The fact that white people and non-black people of color routinely rule out an entire race due to one common physical trait is not only insulting, but dangerous. It also says more about you and your own blissful ignorance than it ever does about black people’s beauty, and yet time and time again, it is black girls and boys who are left hating themselves for your carelessly clueless ideology. I finally came to the conclusion that if this was really what my friends thought, then perhaps they should stay away from us. Black people are better off without your lethal rhetoric to pollute our lives and dismiss our realities.

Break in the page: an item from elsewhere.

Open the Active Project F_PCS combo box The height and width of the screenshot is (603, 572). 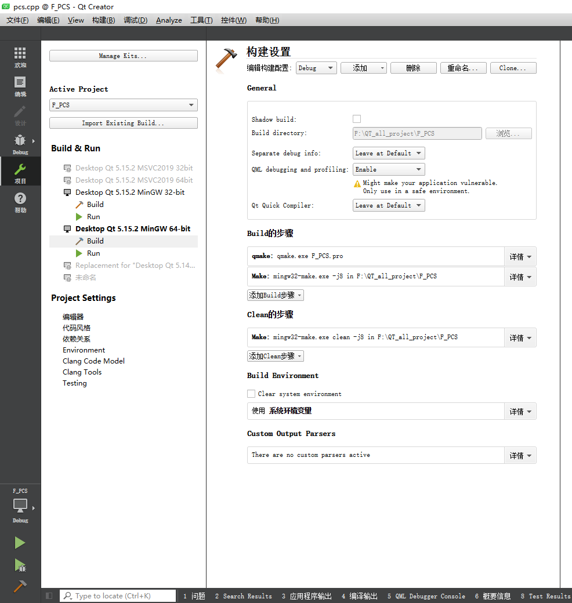[123, 105]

The argument by white people about having a preference and black people not being their type doesn’t make sense with the fact that black people are not a monolith and there are millions of different “types” of black people who are their own people and like different things; the only thing that commonly links them together is the fact that they are all black. So what you’re saying when you say that black people are not your type, is that “blackness” is not your type and that you find all black people inherently unattractive. But how does that make sense with friends who constantly praise Beyoncé and Rihanna for their beauty? Does this mean they that they can dehumanize us into ugly beasts but also idolize us into larger than life entities that aren’t ever really human or seen as desirable life partners? It seems that we are only ever likened to beasts or trophies and that in either case, we are not seen as human enough to have romantic relationships with. This kind of faulty mentality also leads black people trying to ‘uncomplicate’ their narrative by compartmentalizing themselves into these boxes so that we can be accommodating to any kind of person.

 Should black people really be made to feel small, unattractive and/or complicated because of other people’s inability to understand and interact with realities outside their own?